**WORK TASK:**
Pull every line holding the word "agent" from the data below and copy it.

*** DATA EXTRACTS Section Begins ***

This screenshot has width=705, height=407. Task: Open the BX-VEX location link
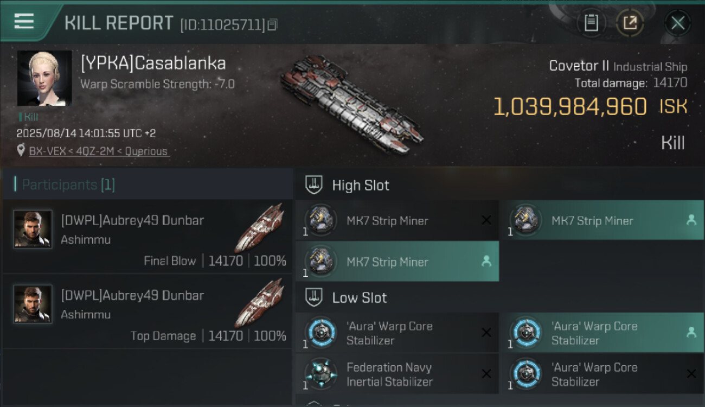(x=99, y=151)
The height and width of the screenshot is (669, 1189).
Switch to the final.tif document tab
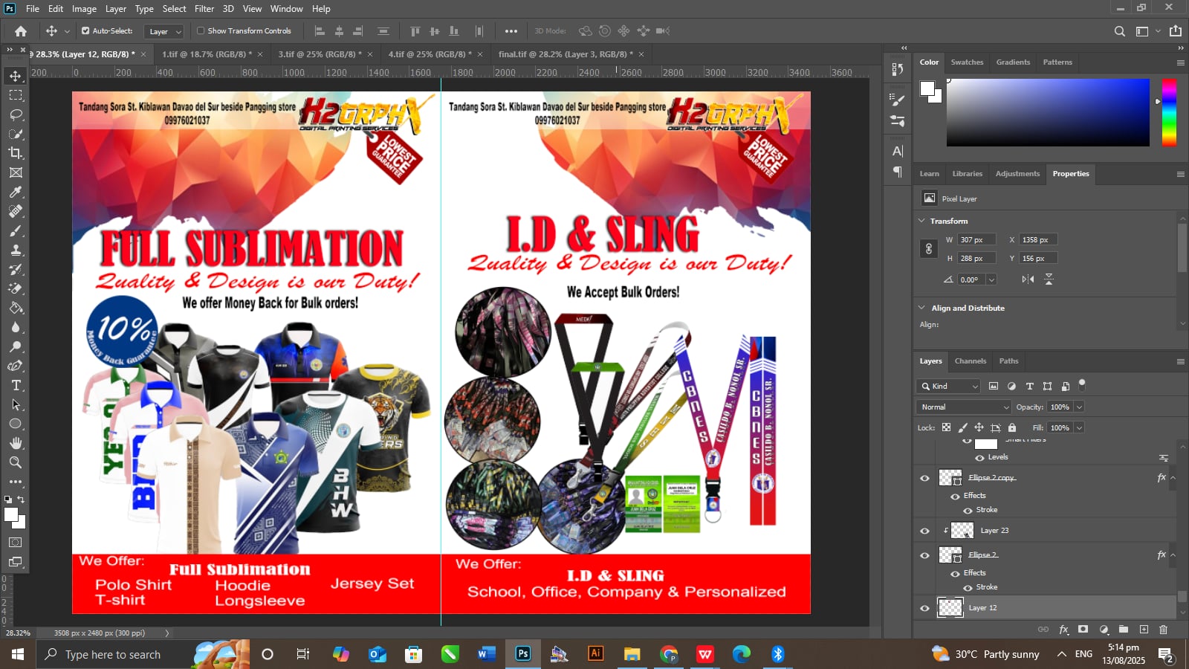tap(565, 54)
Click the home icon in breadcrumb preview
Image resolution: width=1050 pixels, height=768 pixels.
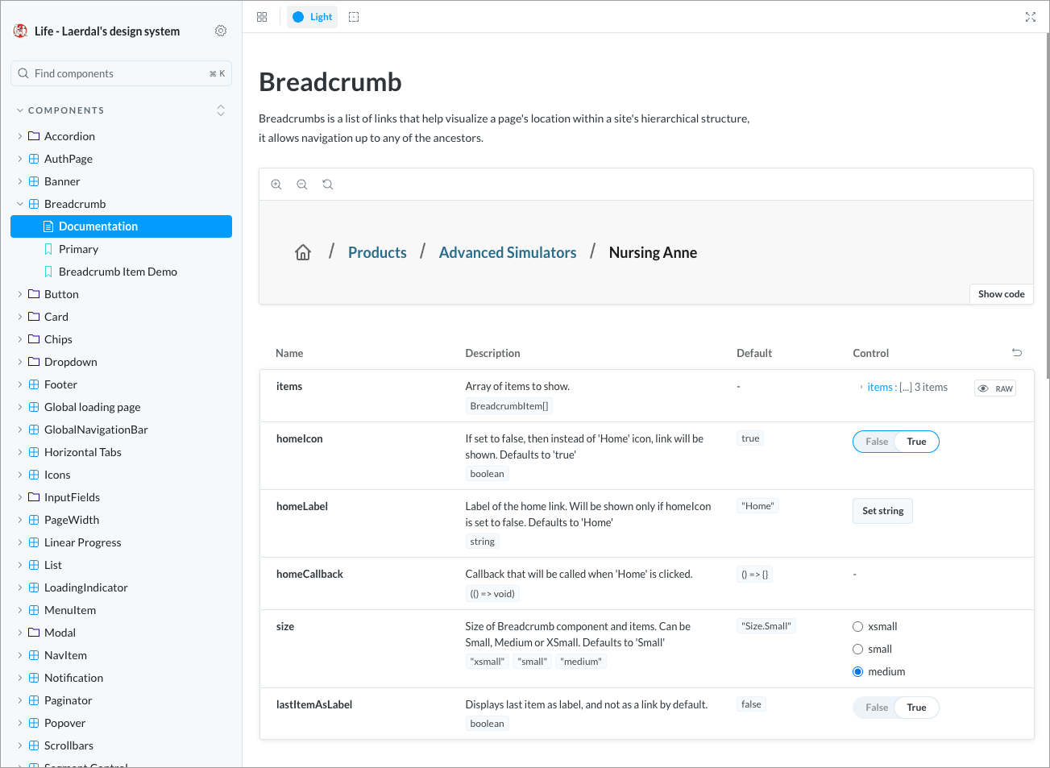tap(303, 253)
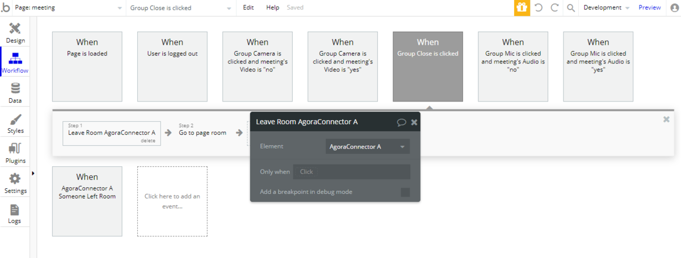Click the Only when condition field
Viewport: 681px width, 258px height.
pyautogui.click(x=351, y=172)
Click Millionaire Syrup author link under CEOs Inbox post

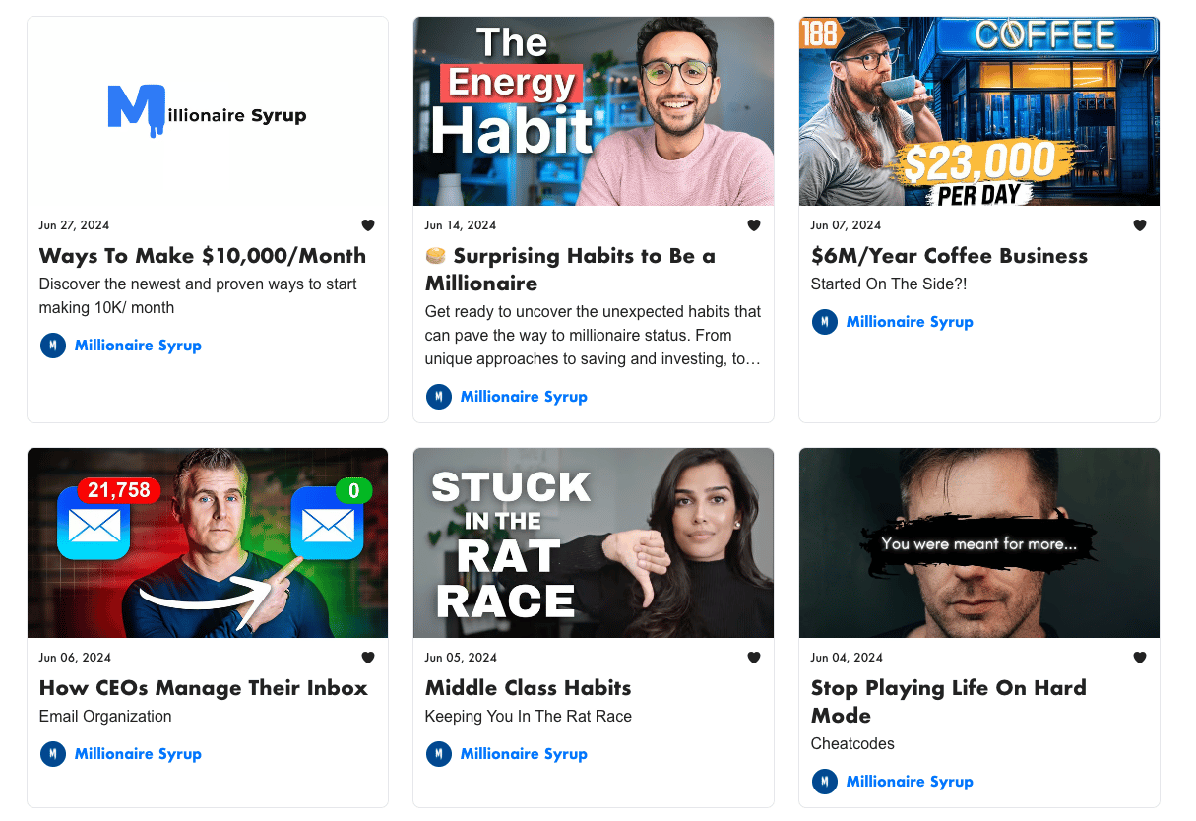coord(138,754)
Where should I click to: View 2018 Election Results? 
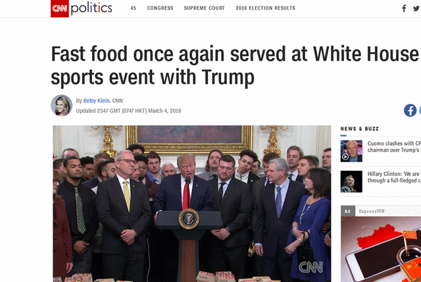pos(266,8)
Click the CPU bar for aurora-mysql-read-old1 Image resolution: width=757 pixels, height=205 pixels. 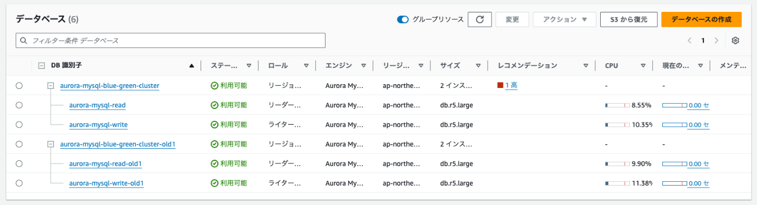[617, 164]
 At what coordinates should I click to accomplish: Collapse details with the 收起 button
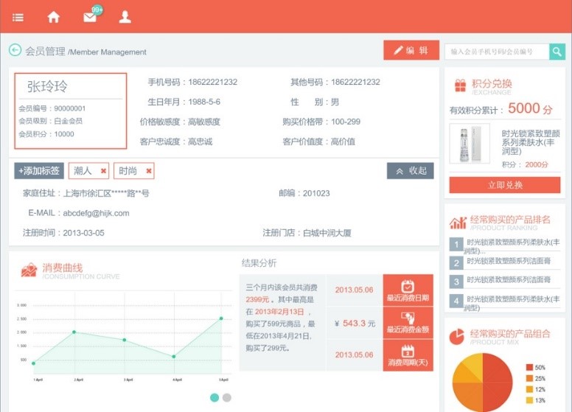[410, 171]
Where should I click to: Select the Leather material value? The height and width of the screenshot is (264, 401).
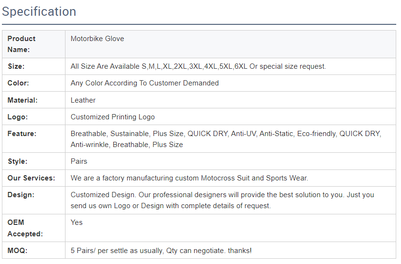(x=83, y=100)
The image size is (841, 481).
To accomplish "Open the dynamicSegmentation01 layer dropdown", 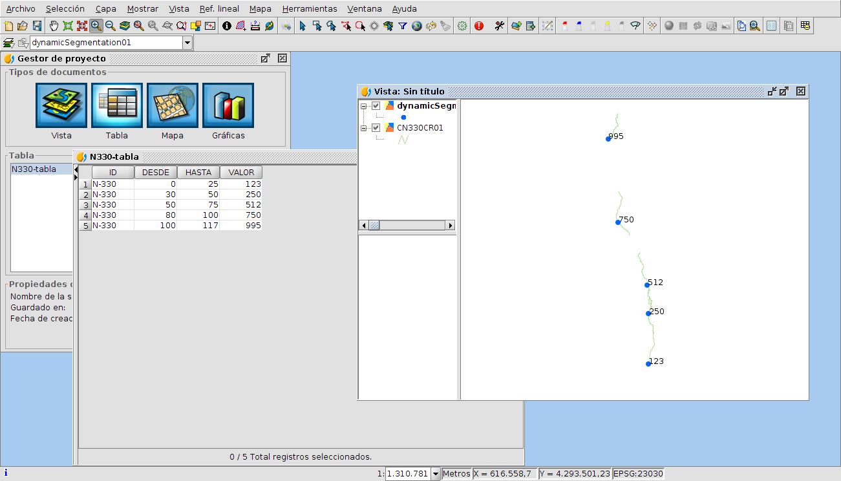I will (187, 43).
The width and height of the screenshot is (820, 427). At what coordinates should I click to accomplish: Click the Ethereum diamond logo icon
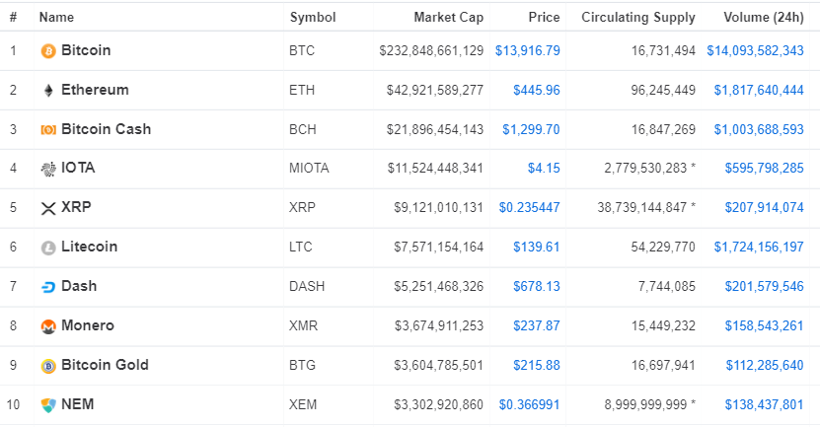coord(48,90)
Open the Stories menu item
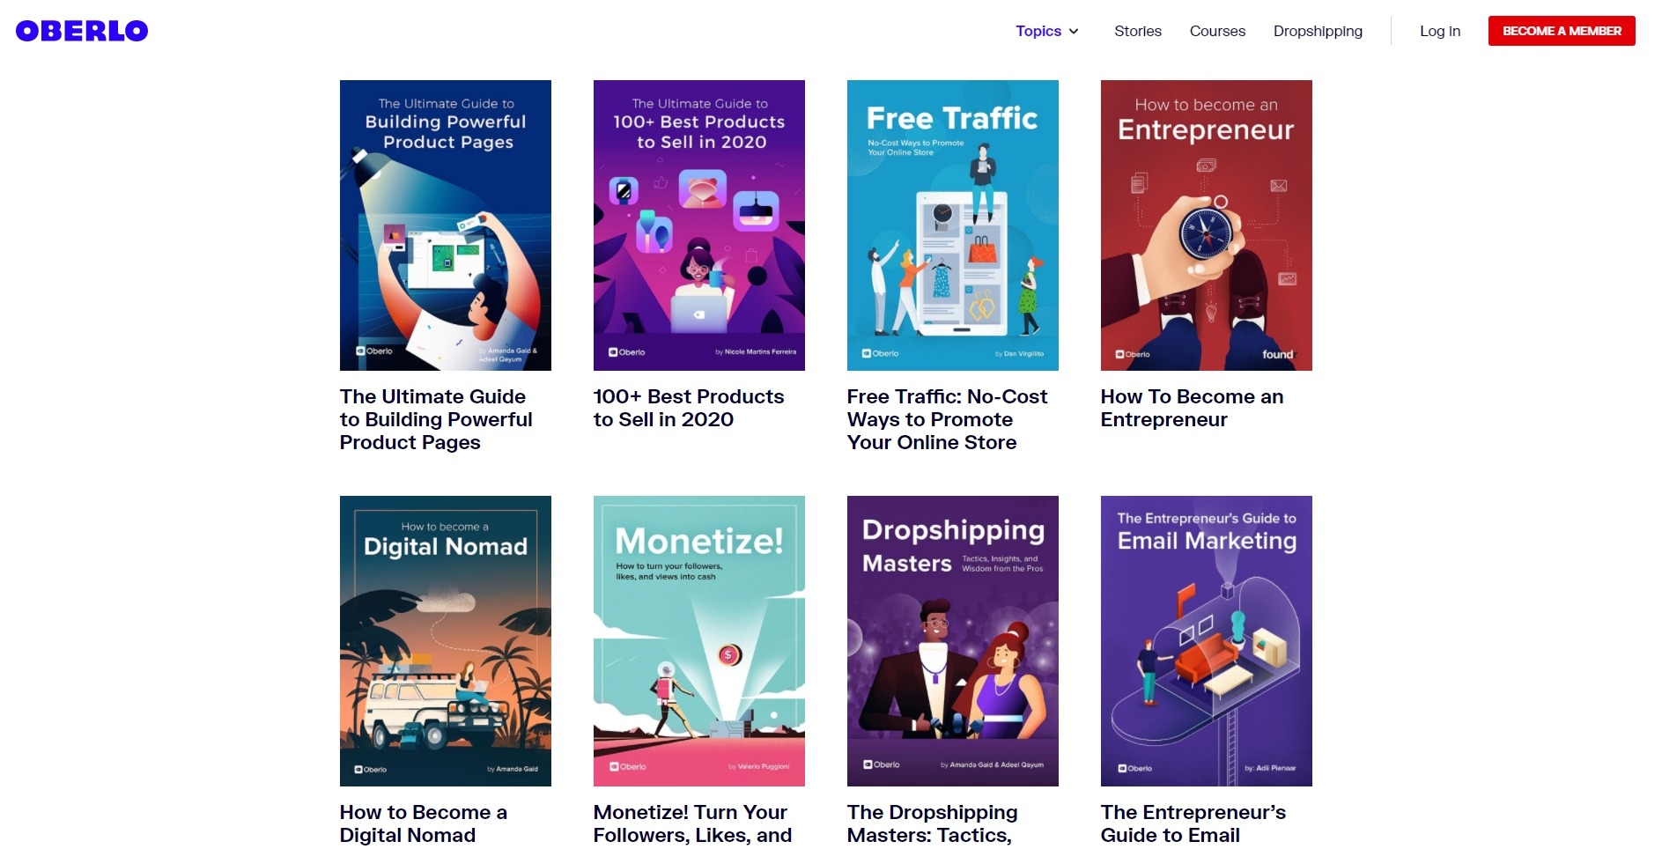 tap(1138, 31)
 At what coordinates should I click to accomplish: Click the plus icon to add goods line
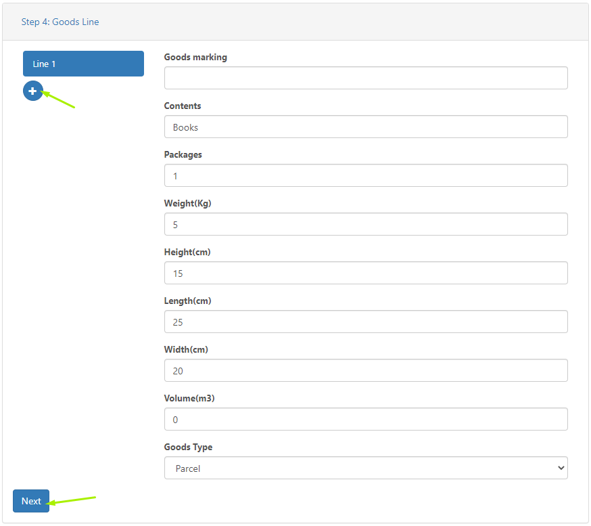click(32, 91)
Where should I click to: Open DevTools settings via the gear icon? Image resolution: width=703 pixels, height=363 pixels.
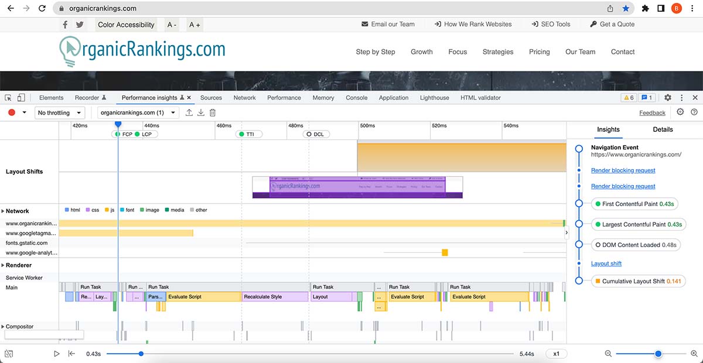(x=667, y=97)
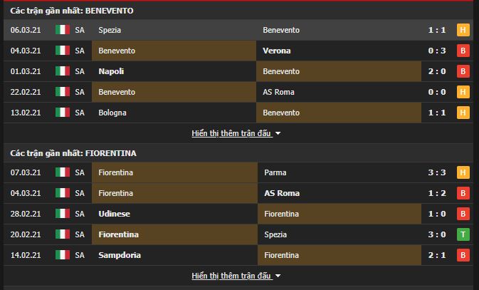The height and width of the screenshot is (290, 479).
Task: Click the H badge for Benevento vs AS Roma
Action: pyautogui.click(x=463, y=92)
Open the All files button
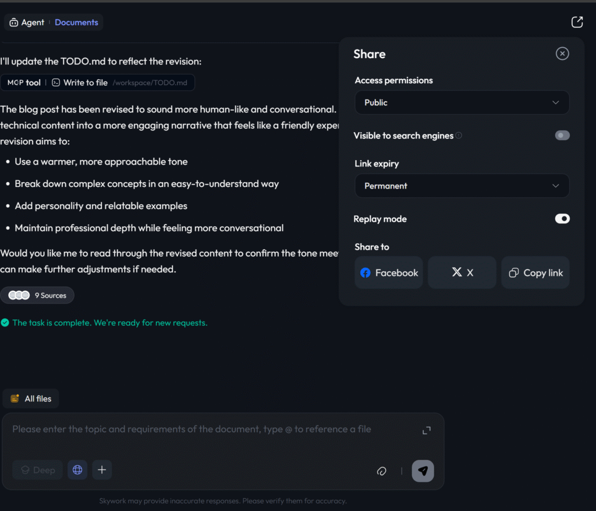Viewport: 596px width, 511px height. [x=31, y=399]
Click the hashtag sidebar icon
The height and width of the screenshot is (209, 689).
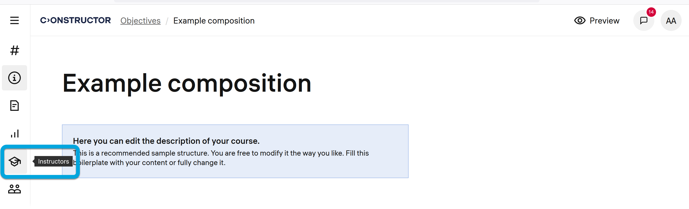click(x=14, y=50)
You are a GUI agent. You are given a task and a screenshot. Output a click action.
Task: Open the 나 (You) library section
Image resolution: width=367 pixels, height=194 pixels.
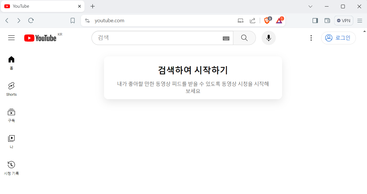[x=11, y=141]
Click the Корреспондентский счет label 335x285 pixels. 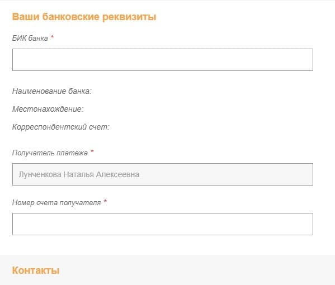(60, 127)
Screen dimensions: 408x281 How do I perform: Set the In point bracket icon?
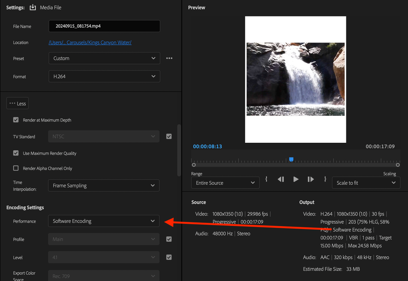click(266, 179)
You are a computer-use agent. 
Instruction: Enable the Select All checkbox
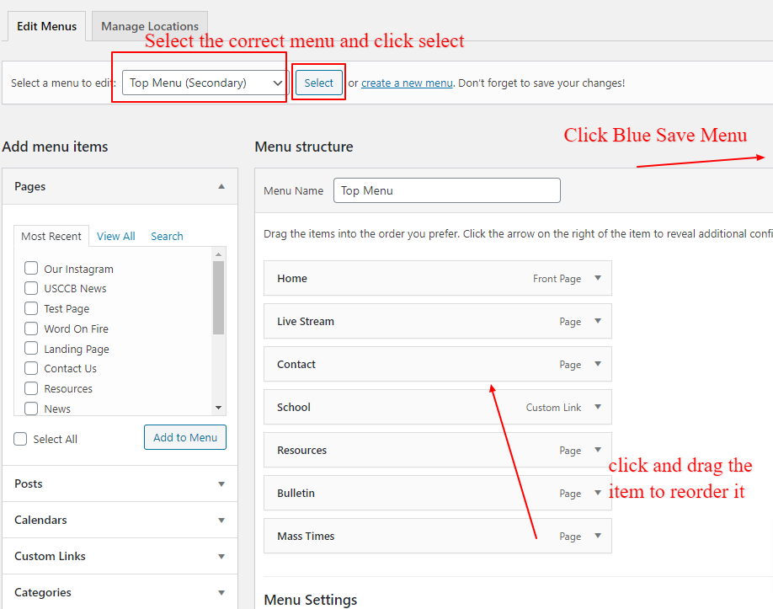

*** DATA EXTRACTS Section Ends ***

**WRITTEN REPLY:**
You are a GUI agent. You are given a task and a screenshot. Output a click action.
You are a computer-use agent. 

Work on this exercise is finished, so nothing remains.